Je suis Anonyme. Personne ne sait mon vrai nom. Dans ce cabinet glauque, salle d’attente vide, j’ouvre la porte à cette maman de quatre mois post-accouchement. Blondeur pâle, blouse blanche flottante sur mon corps frêle. Yeux cernés, voix mélodieuse venue de nulle part. Elle entre, confiante. Je décide : pas de passé, pas de futur. Juste l’instant, son périnée sinistré à réparer. Et mon plaisir secret.
Elle dézippe ses bottes, roule ses dim up, reste en culotte Petit Bateau. Je ris, ce rire clair et fragile qui pourrait se briser en sanglot. ‘Enlevez-la.’ Elle obéit, gauche, escalade la table. Sexe épilé mal entretenu, poils drus comme un gavroche. ‘Écartez les jambes, genoux pliés, détendez-vous.’ Gants latex, crème froide. Deux doigts glissent dedans. Chaud, serré malgré le chantier bébé. ‘Serrez, un-deux-trois. Relâchez.’ Pas si mal. Je souris, ôte les gants.
L’approche dans l’ombre du cabinet
Sonde verte, pas un vibro, promis. Crème, lèvres écartées, glisse froid. Elle fixe le plafond, grotesque. Je règle le boîtier, point rouge clignote. ‘Serrez.’ Je sors cinq minutes. Toilettes : doigts sous blouse, caresse furtive, orgasme rapide, souffle court. Visage rose, yeux brillants, je reviens. Impulsions électriques montent. À 4.5, elle sent. Bondit à chaque choc. Apeurée. Je m’assois au bord, caresse sa cuisse. Peau chaude, chair de poule. Regards croisés. Trouble. Main lascive sur ventre, cuisses. Elle inonde la sonde. Soupir. Stop. Bague frôle son clito en ôtant l’engin. ‘Rhabillez-vous.’ Elle veut plus. Rendez-vous demain, domicile. Je pars anonyme.

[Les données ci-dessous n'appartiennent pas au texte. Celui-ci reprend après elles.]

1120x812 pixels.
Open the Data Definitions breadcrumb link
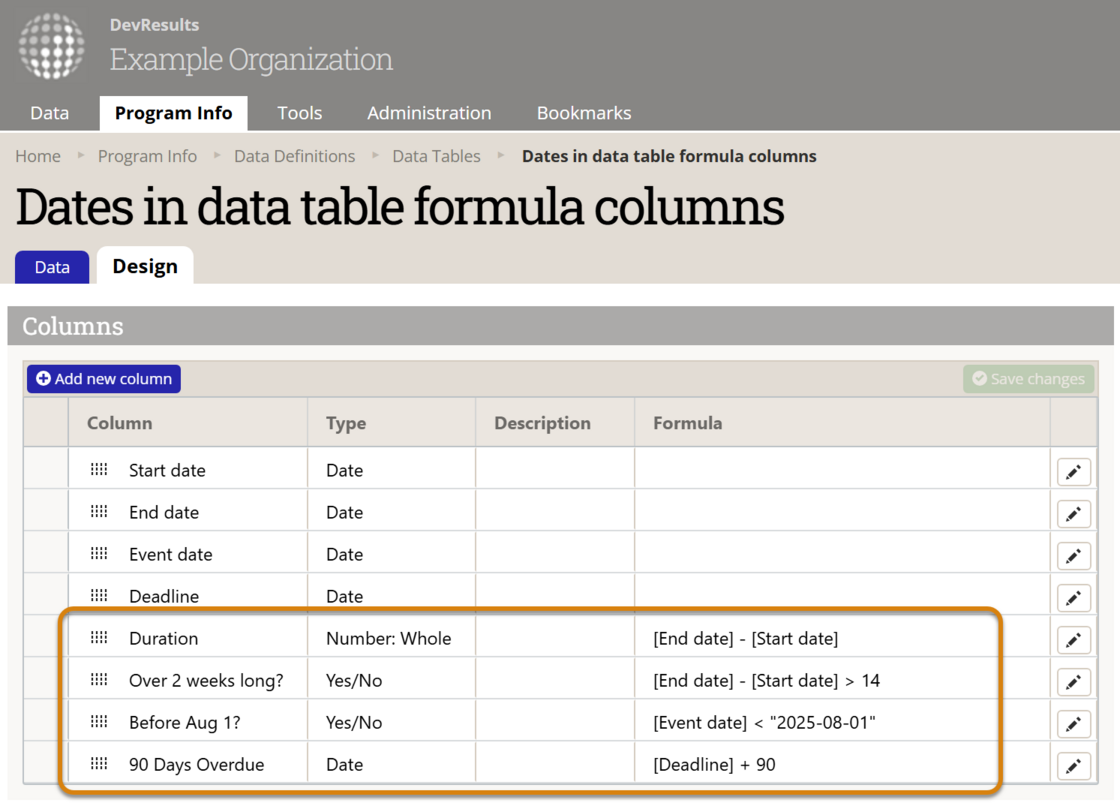pyautogui.click(x=294, y=156)
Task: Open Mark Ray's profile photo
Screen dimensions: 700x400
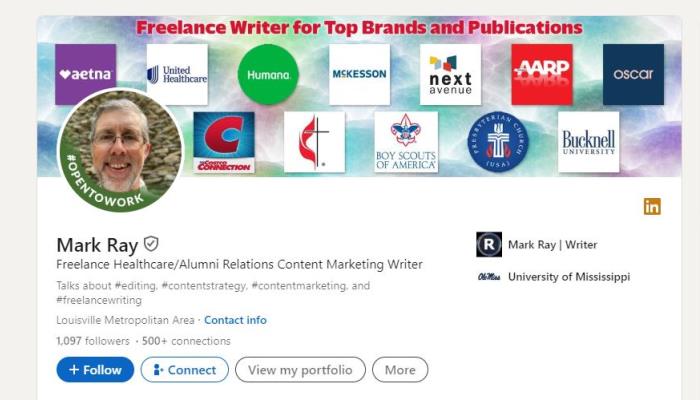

Jeudi, 14h10. Chez elle, bébé dort. Chambre sombre. ‘Allongez-vous, bas nu.’ Pas de sonde, manuel only. Talons aux fesses, genoux écartés. Face à face. Gants crème. Mais je les jette. Pull off, chemisier blanc serré, petits seins d’enfant. Je pétris ses cuisses épaisses. Mouillée déjà. Ses doigts checkent, humides. Je les saisis, suce son jus salé. Goût acide, mer. Tee-shirt up, soutif défait. Seins pleins, laiteux. Langue sur téton, lait gicle chaud. Je tète fort, aspire le nectar sucré. Elle caresse mes cheveux blonds raides.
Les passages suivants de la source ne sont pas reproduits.